Background:The intricate interplay between chronic kidney disease (CKD) and intestinal microbiota has gained increasing attention, with gut dysbiosis being implicated in uremic toxin accumulation and CKD progression. Sodium-glucose cotransporter 2 (SGLT2) inhibitors are now transforming CKD management but pose uncertain effects on shaping gut microbiota. This study aimed to elucidate the impact of SGLT2 inhibitors on perturbations of gut microbial composition and metabolic responses in CKD patients.Methods:Analysis of fecal microbiota and targeted profiling of serum short-chain fatty acids (SCFAs) and gut-derived uremic toxins were conducted in a matched case-control study, including 60 CKD patients (treated: n=30; untreated: n=30) and 30 non-CKD controls.Results:Gut microbial composition differed significantly among three study groups. CKD patients receiving SGLT2 inhibitors exhibited distinctive taxonomic profiles, such as enrichment of Bacteroides stercoris and Bacteroides coprocola. Surveys of metabolomic profiles revealed a reduction of two uremic solutes, indoxyl sulfate (IS) and p-cresyl sulfate (pCS), and several SCFAs (formic, acetic, propionic, valeric, and 2-methylbutanoic acid) in SGLT2 inhibitor-treated CKD patients. Co-occurrence analysis demonstrated a set of intestinal microbes that is positively or negatively correlated with the levels of pCS, and the abundance of these pCS-associated intestinal microorganisms was correlated with the levels of IS and isovaleric acids in the same and opposite direction, respectively.
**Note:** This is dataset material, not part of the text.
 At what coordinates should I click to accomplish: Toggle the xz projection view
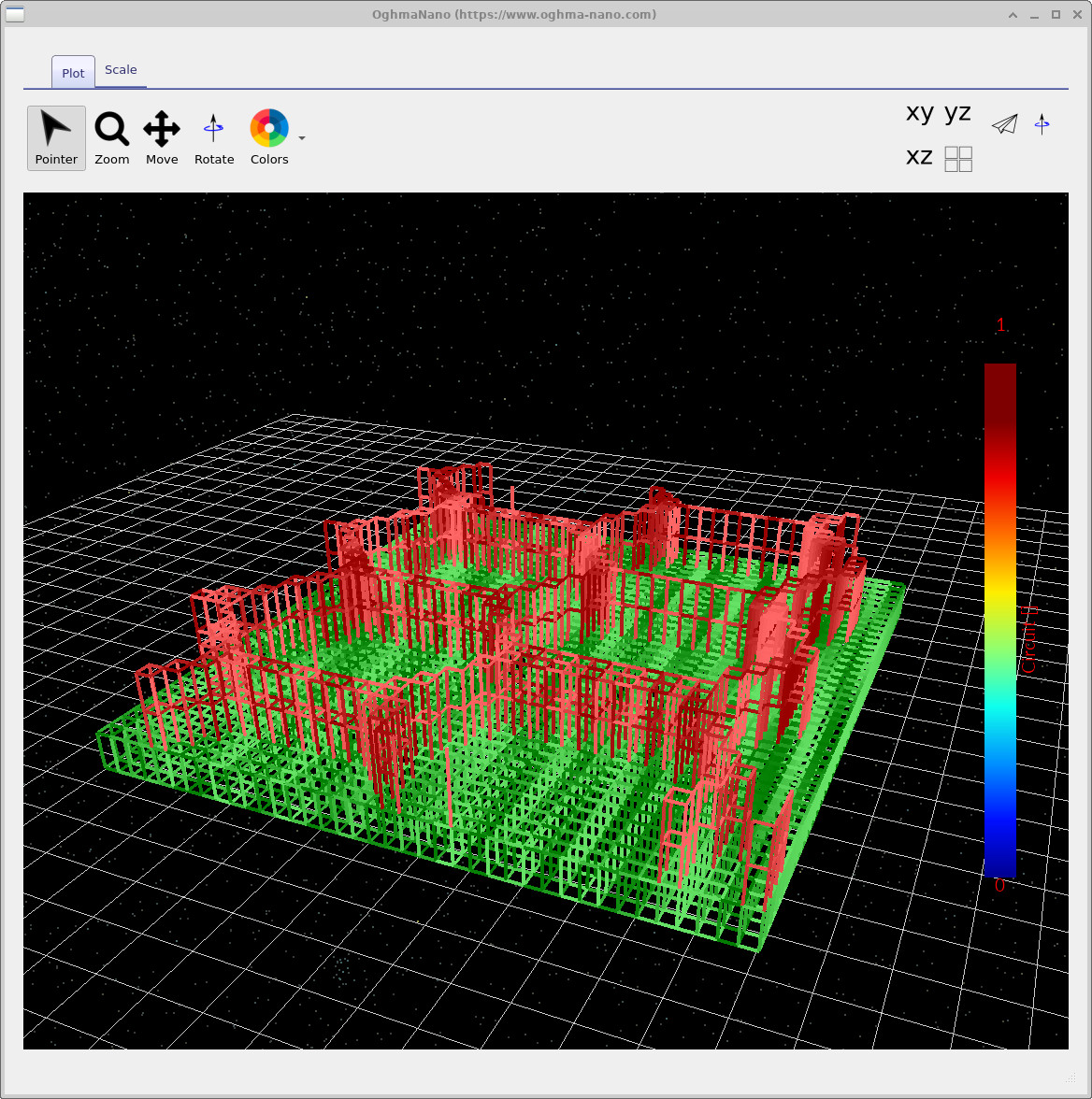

Further functional prediction indicated attenuated pathways related to protein and carbohydrate metabolism.Conclusions:Treatment with SGLT2 inhibitors in CKD patients is associated with distinct gut microbial composition and metabolite profiles, suggesting potential modulation of gut dysbiosis and metabolic pathways. Further studies are warranted to elucidate the clinical implications of these findings in CKD management.